Three hours from the capital is an entirely different world offered by Kazbegi, a sleepy mountain town 1,750 metres above the sea. Metekhi is the historical district of the whole of Georgia with a church built by legendary Demetrius II. For a relaxing afternoon, Narikela is the place to be for its sulphur baths and botanical gardens teeming with rich natural beauty, but as old as this place is like the 4th century fortress, Narikela is also a place to enjoy a laidback afternoon while sipping aromatic coffee on its scores of cafes. Georgian grapes are also a diverse speciality in Kakheti, Georgia’s lovely wine country, not just heaving with hundreds of kinds of grapes, but also historic sites including like the Davit Gareja cave monastery. But, the consummate feature of an adventure to Georgia is a trek or hike to the Caucasus Mountains, to its green highland pastures, immaculate forest scenery, and fairytale view from the snow-capped summit.
When it comes to food, though, any place or town in Georgia will make sure of a gastronomic experience of a lifetime, being a nation with its own culinary traditions and specialty. But when it comes to something the world will love, there are as compound meat dishes as there are vegetarian dishes, something for everybody, that’s right.
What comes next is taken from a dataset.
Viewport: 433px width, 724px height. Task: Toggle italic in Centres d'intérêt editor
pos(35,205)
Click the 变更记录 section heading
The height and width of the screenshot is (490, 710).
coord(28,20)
Georgian cuisine may have gained prestige in Soviet Republics, but as it has not been reached areas of the world where most its people have gone, Georgia is simply the best way to be introduced to the food culture.
Khachapuri and khinkali are the country’s national dishes that come in many variations by itself. Khachapuri is a cheese pie that can either be an appetizer or a satisfying snack, while Khinkali is a dumpling dish filled with meat, vegetables or both and savoury juices. Shashlik is a staple here, and Georgians pack a mean happily grilled kebab. On the other hand, pirozkhi is a quick fix when the traveller is out on the streets. This is a personal size meat pastry with potatoes, cheese and other fresh ingredients. The vegetable dish ajabsandali is similar to ratatouille with versions as much as the number of Georgian families. Meat stews, pasta, soup…they have a cuisine that will easily change your palate forever. Desserts here in Georgia like gonzinaqi, churchkhela, and pakhlava are generally nut-based and are eaten as snacks, and only frequently after meal in celebrations or feasts.
To say Georgian food is heavenly is even an understatement. Ingredients from vegetables, fruits, to meat are unbeatable in terms of freshness and flavour. Just a couple of eat-iquette reminders and the traveller can celebrate in Georgian festivities. Wine is for toasting, beer is not because this act means betrayal. This is an efficient CIA code of behaviour to know where an individual is from. If they don’t toast beer, you’re drinking with a Georgian. On top of that, eating the top hat of the khinkali is evidently a show of severe poverty.